*** Opening Exercise data ***

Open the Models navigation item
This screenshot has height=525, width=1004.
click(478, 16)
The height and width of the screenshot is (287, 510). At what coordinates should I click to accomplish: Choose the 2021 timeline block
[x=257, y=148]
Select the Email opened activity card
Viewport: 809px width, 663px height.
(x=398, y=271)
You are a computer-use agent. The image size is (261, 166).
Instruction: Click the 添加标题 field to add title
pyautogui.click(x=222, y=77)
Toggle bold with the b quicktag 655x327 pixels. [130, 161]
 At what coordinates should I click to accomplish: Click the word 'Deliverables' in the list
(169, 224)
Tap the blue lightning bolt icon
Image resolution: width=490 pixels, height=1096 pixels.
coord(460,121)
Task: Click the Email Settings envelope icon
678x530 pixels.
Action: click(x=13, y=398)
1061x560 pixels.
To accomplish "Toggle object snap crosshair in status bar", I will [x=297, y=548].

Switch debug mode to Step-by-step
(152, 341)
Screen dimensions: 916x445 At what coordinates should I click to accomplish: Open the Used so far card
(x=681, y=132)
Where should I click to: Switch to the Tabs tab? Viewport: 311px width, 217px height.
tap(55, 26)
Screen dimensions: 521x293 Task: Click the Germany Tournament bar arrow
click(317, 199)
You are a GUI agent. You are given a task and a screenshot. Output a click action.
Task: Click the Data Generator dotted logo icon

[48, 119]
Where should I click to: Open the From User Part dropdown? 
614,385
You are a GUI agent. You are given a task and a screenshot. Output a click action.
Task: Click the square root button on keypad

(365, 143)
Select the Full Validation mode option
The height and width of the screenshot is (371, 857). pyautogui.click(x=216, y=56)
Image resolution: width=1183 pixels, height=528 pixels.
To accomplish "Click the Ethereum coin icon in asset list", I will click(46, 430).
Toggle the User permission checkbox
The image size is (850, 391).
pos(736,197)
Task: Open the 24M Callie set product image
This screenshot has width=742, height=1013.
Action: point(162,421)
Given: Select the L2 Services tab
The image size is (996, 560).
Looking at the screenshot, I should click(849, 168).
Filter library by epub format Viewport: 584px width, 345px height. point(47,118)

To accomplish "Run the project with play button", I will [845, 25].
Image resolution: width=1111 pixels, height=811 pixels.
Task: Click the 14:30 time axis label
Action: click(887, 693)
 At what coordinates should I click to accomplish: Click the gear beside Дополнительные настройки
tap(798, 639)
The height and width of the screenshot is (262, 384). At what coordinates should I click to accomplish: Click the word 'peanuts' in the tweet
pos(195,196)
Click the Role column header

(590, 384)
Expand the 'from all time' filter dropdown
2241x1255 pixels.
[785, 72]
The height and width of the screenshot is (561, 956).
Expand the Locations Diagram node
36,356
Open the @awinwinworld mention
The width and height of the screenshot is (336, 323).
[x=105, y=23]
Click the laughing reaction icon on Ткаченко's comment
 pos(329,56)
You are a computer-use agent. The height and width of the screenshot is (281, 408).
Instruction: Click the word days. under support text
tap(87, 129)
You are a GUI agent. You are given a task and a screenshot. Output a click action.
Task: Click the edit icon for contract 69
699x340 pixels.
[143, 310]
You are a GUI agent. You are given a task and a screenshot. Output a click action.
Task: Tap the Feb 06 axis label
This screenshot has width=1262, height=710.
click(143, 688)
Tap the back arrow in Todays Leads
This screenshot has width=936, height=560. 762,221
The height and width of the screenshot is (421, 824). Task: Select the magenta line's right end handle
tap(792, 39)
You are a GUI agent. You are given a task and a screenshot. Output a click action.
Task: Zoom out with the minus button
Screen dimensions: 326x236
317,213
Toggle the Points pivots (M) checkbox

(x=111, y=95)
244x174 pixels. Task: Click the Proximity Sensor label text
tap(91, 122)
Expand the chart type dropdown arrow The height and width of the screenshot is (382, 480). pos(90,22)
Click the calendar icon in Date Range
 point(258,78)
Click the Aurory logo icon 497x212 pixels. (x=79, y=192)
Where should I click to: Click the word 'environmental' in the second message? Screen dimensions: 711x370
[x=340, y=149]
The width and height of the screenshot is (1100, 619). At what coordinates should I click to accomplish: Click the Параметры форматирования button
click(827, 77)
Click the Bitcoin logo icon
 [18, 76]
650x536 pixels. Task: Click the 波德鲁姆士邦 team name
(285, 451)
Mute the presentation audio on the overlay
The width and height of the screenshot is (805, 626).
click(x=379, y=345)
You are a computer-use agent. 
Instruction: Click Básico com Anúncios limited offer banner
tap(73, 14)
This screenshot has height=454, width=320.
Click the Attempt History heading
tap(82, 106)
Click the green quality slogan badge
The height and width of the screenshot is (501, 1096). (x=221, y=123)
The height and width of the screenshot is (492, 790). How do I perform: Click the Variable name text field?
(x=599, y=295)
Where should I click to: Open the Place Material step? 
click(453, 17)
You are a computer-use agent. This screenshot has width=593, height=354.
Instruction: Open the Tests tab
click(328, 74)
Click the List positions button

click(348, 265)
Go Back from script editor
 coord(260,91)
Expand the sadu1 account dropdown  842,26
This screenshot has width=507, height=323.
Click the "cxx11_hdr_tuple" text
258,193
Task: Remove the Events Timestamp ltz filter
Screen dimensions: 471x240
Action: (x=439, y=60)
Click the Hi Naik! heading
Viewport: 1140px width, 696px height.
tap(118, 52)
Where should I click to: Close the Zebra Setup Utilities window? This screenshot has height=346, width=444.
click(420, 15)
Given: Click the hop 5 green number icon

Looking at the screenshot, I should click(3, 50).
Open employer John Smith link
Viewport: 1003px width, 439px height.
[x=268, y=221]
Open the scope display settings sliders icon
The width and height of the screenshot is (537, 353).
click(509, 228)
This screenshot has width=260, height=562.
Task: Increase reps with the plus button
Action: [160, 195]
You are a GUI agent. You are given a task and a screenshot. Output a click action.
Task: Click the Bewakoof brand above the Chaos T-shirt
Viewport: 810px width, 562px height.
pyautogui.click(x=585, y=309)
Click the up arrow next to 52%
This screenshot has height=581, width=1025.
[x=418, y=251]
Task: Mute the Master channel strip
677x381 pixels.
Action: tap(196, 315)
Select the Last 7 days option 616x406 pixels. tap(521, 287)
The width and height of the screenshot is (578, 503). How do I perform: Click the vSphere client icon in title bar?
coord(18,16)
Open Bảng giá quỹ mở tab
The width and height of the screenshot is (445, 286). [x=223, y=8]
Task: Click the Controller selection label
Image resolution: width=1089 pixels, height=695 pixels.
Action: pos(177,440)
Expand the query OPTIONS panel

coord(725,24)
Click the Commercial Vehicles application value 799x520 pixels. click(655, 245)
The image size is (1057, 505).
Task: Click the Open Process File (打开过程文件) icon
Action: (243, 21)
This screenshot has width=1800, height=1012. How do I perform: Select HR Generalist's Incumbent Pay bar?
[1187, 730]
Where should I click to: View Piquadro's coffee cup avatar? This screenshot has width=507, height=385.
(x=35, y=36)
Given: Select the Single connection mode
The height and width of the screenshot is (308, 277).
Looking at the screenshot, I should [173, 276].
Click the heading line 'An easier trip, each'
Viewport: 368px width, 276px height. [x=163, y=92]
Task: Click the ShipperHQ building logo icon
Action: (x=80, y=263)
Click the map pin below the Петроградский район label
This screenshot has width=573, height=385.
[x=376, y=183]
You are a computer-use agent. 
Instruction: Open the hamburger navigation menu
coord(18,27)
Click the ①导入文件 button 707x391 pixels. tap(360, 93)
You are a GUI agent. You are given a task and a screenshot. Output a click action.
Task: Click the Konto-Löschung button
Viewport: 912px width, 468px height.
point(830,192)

*** Closing Exercise data ***

[Exercise] Every line of the records above that contains the word "computer" should be counted, and only the total given.

[Answer] 5